Suarez is proud of her past. “I really appreciate the way I was brought up,” she said. It has motivated her to work hard to reach her goals. In addition, her family has always put a strong emphasis on education, Suarez said. She also enjoys playing the accordion and guitar.

            Now, Suarez works locally and attends LIT where she studies accounting. Eventually, she hopes to become a certified public accountant.  So what does accounting have in common with pageants or modeling?  Accounting, modeling and pageants all show different aspects of her personality, she said. Pageants represent a positive attitude and her social nature, her love of music represents happiness and accounting represents her intellect.

Today, pageants are about more than just beauty. Suarez, who enjoys participating in Latino pageants the most, said pageants stretch candidates and require contestants to use their minds. “It’s a big challenge,” she said. Pageants require contestants to believe in themselves and put themselves on the line. “Before, they were just about beauty, but now it is about how you think. The interview (portion of a pageant) makes up about half of your score.”

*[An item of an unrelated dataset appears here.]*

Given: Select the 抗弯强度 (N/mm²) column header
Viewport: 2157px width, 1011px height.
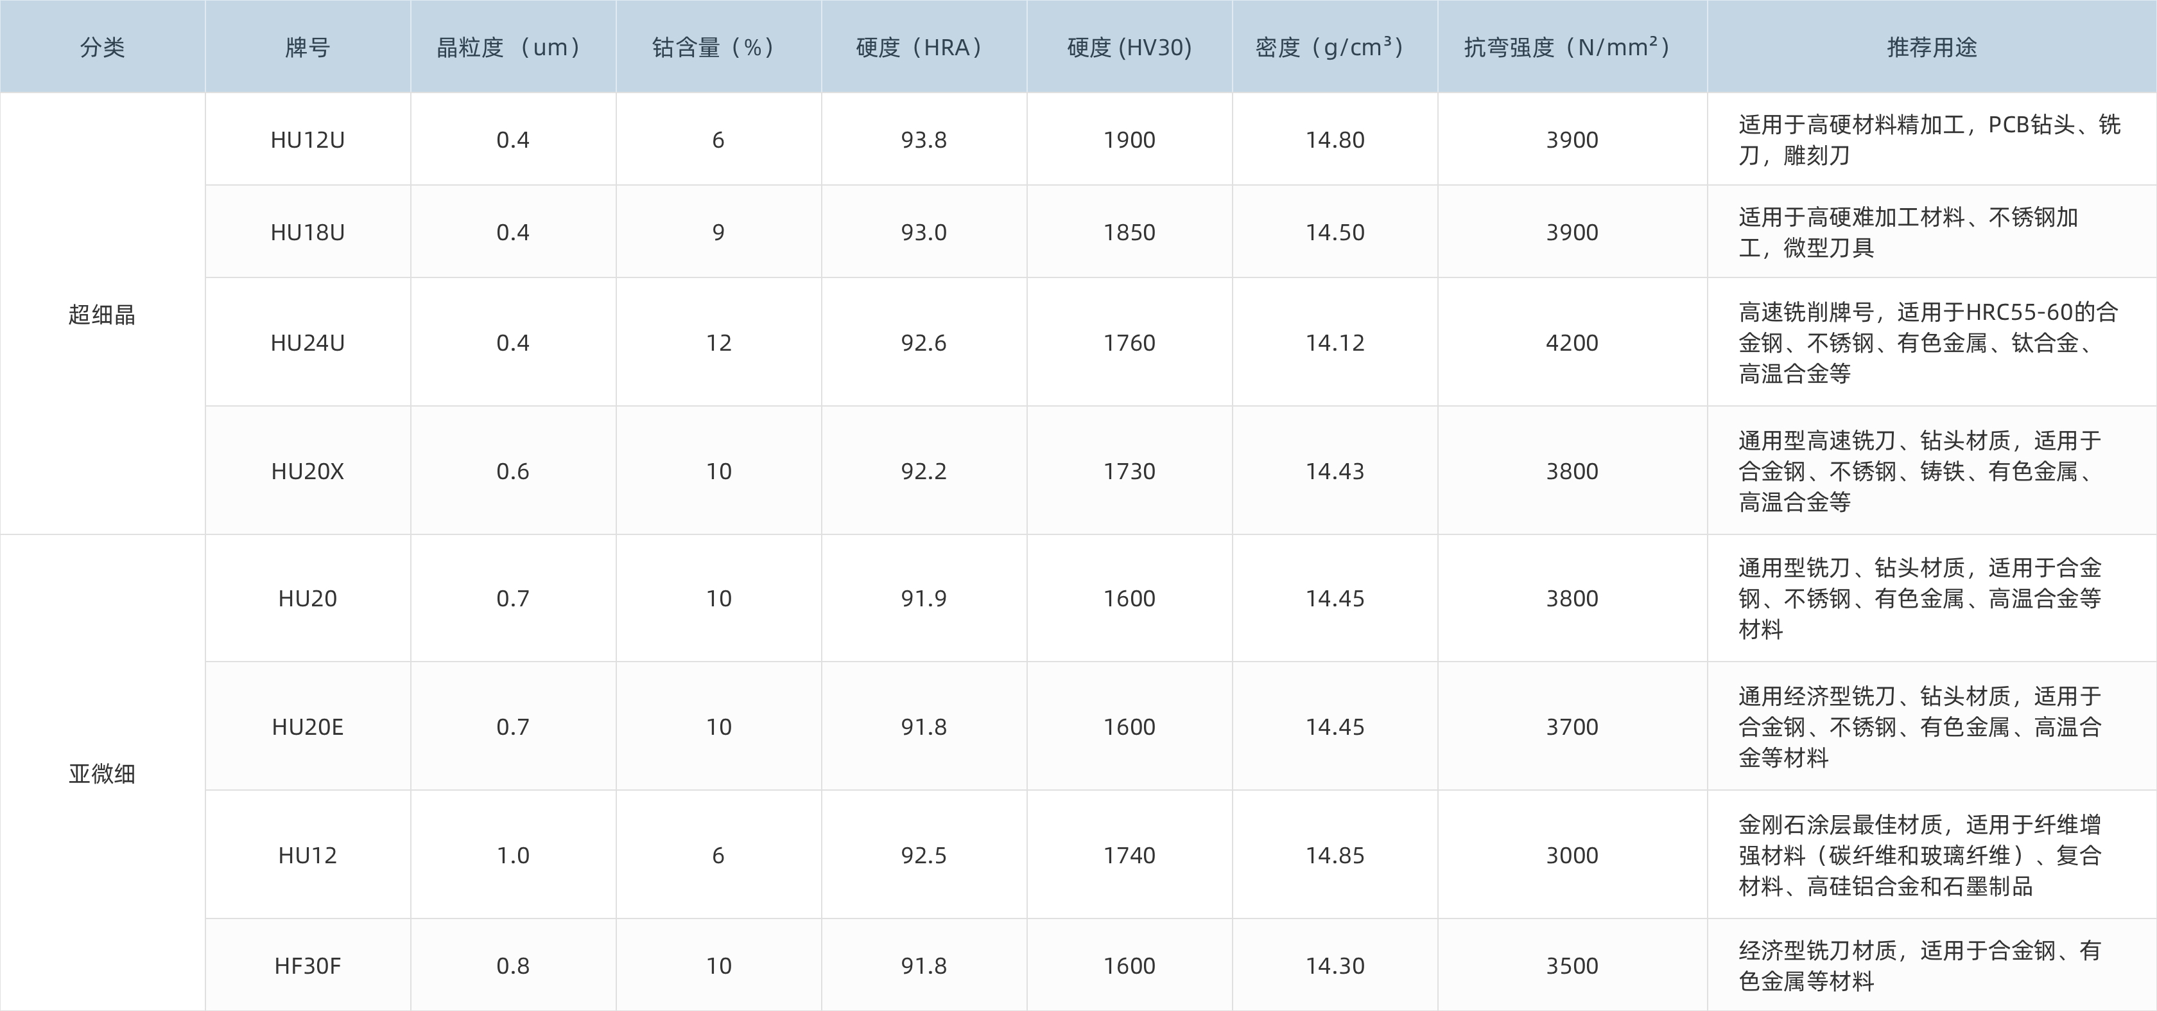Looking at the screenshot, I should pos(1572,47).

Although she has had many jobs in her short life, her most difficult job was being a restaurant owner at age 19. The restaurant, located in Mexico, was named El Tio. The word “tio” means “uncle” in English. It was named after her uncle who always had faith in her dream and something she was driven to achieve. She ran the restaurant for a year and half, and that is where she got interested in accounting.

People were asking her parents, “What is wrong with your daughter?” in response to the young lady opening a restaurant. She said, “I did it. It was a lot of responsibility.” Eventually, she gave the restaurant to her parent to run because she realized how much time and effort the job required.

Now, her dreams have evolved. She is currently an office manager for Ameridian Technologies, a company that has given her the chance to put her skills to use. Eventually, Suarez hopes to own a business. She has always wanted to work in international trade, but may decide to open an income tax business, she said.

Currently, she is trying to juggle school and work. Although she isn’t even 30, she believes time is slipping away and always puts an emphasis on improving herself academically. She wants to use her time wisely, and hopes to continue her studies at LIT. Until now, she said, she has always attended schools on scholarship.

In the near future, she hopes to participate in a local pageant in September.

At times, she said, she is aggravated by people who judge her only by her appearance. Some people have compared her to a jewelry box, small, beautiful and delicate, she said, because she is petite.  At times, people don’t take her seriously because of her appearance. “I prove them wrong and show them the things I can do,” Suarez said. “Pretty can get you so far, but not as far as academics.”

            Men are intimidated by her intelligence, she said. At first glance, they think she’ll fall for anything, but they learn quickly that she won’t.  “A lot of what I have learned has to do with how I was brought up and the fact that my parents pushed education, religion and hard work, as migrant workers. They were so important. They made me what I am.”

            Suarez is guided by two quotes, she said. “The future belongs to those who believe in the beauty of their dreams” and “I had a dream and it landed right here in my hand.”

            For Suarez, her next dream may only be a few steps away. No matter what challenge she takes on in the future, she will certainly rely on her hard work ethic to achieve it.